[isaacfrond]

The number you are looking for is e^(sqrt(163) pi). According to Wikipedia:

In a 1975 April Fool article in Scientific American magazine,[8] "Mathematical Games" columnist Martin Gardner made the hoax claim that the number was in fact an integer, and that the Indian mathematical genius Srinivasa Ramanujan had predicted it – hence its name.

It is not an integer of course.

[toth]

Actually `e^(sqrt(n) pi)` is very close to being an integer for a couple of different `n`s, including 67 and 163. For 163 it's much closer to an integer, but for 67 you get something you can easily check in double precision floats is close to an integer, so I thought it worked better as a joke answer :)

FYI, the reason you get these almost integers is related to the `n`s being Heegner numbers, see https://en.wikipedia.org/wiki/Heegner_number.

[Someone]

> The number you are looking for is e^(sqrt(163) pi) […] It is not an integer of course.

Of course?

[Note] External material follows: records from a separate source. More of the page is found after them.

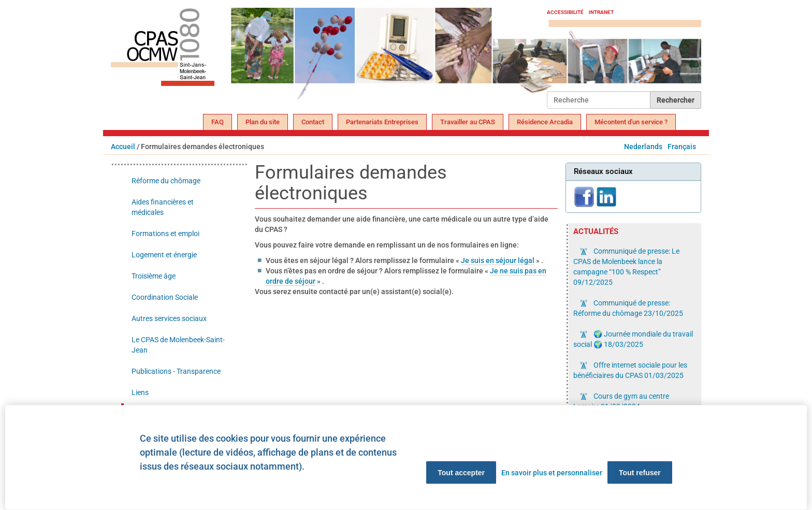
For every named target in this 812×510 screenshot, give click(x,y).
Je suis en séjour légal (498, 260)
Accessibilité (565, 12)
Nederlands (643, 147)
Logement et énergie (164, 255)
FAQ (218, 122)
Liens (140, 392)
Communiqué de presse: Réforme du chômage (628, 308)
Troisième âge (153, 276)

I’m not aware that we have some theorem other than “we computed it to lots of decimals, and it isn’t an integer” from which that follows.

[less_less]

It's not really "of course", and I don't think we have such a theorem in general. But in this case, I believe the fact that it's not an integer follows from the same theorem that says it's very close to an integer. See eg https://math.stackexchange.com/questions/4544/why-is-e-pi-sq...

Basically e^(sqrt(163)*pi) is the leading term in a Laurent series for an integer, and the other (non-integer) terms are really small but not zero.